Qu’on me comprenne bien : il est évidemment hors de question qu’on puisse classer Un village presque parfait au rang des films qui, quels qu’en soient le thème, l’orientation, les innovations, les dialogues, les acteurs, demeureront dans les anthologies des spécialistes et, surtout, les mémoires vives des spectateurs. Mais il arrive qu’un petit film insignifiant, sans prétention ni ambition puisse, quelques décennies après sa sortie, donner du plaisir : c’est le sort de certains charmants nanards à quoi on s’attache parce qu’ils peuvent offrir quelques images, quelques parfums d’un temps qui fut et qu’on retrouve dans les expressions parlées des protagonistes, les arrière-plans ethnologiques, les préoccupations ou plaisirs évoqués, dont on se moque ou dont on sourit avec un peu de nostalgie.
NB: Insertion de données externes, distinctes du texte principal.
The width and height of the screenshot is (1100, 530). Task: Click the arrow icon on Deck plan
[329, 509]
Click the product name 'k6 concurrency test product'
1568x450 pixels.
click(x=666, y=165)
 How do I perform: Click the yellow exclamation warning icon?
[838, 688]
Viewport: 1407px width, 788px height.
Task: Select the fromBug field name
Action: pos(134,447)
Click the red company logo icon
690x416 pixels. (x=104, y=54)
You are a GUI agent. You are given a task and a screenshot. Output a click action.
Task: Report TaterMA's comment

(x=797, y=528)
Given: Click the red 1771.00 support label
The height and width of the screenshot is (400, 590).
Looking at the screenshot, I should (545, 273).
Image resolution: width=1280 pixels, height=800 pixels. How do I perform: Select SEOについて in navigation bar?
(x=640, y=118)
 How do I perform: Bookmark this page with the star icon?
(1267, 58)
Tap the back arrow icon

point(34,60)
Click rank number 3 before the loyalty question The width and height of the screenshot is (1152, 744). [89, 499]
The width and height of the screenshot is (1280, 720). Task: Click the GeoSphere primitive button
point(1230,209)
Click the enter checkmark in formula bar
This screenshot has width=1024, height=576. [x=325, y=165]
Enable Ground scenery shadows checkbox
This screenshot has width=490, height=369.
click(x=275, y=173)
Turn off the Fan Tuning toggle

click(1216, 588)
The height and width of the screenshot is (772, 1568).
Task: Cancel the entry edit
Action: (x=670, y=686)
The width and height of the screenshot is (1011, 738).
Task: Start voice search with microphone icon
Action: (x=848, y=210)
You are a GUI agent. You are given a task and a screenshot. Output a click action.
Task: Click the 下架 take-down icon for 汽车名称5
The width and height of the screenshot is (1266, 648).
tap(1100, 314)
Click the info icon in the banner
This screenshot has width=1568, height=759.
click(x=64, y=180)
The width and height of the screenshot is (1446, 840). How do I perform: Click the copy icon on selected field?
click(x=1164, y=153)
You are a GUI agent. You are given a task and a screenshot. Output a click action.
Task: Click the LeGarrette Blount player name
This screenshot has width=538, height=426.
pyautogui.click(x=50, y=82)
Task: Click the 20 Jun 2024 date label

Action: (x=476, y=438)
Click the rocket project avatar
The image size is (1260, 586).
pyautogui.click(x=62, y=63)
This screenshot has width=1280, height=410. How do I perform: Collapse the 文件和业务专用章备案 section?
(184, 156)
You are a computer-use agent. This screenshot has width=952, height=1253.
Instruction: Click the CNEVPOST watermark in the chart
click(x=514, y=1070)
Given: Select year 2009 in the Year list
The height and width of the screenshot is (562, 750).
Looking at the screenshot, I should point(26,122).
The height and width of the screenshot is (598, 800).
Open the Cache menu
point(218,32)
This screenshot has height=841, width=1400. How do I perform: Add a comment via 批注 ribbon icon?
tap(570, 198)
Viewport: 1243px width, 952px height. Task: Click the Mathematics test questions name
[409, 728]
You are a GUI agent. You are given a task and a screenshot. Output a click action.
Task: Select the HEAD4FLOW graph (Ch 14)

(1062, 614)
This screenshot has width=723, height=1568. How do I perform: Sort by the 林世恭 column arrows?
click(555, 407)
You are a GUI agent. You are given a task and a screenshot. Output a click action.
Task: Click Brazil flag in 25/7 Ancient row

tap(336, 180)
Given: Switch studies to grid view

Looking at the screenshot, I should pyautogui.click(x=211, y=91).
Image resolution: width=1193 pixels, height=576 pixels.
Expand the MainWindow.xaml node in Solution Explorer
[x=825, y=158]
C’est en tout cas ce qu’il m’arrive souvent, en retrouvant des publicités disparues, des atmosphères antédiluviennes, des physionomies désuètes et un tas de choses comme ça. Et je suis bien conscient que, hors rare exception, tout ce fourbi n’a de sens que parce qu’il parle à ma mémoire ou aux récits qu’on m’a faits d’une époque qui n’est plus. Mais de quoi pourrait bien parler Un village presque parfait dans un demi-siècle à ceux qui ont 20 ans aujourd’hui, s’il leur vient l’idée farfelue de le regarder ?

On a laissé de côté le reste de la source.